- _THE RECORDS_

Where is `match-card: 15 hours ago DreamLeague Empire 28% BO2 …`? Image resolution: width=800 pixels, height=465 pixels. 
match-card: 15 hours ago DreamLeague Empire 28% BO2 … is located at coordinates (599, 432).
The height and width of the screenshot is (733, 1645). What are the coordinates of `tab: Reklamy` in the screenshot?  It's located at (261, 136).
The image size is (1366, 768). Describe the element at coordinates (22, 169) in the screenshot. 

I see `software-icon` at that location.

==

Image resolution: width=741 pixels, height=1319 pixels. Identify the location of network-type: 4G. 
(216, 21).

- _TASK ITEM_
Put the records from the line with "The height and" up to and including the line with "at that location." into a numbered list, leaving out any blank lines.

- _WRITTEN ANSWER_
1. The height and width of the screenshot is (733, 1645). What are the coordinates of `tab: Reklamy` in the screenshot?  It's located at (261, 136).
2. The image size is (1366, 768). Describe the element at coordinates (22, 169) in the screenshot. 
3. I see `software-icon` at that location.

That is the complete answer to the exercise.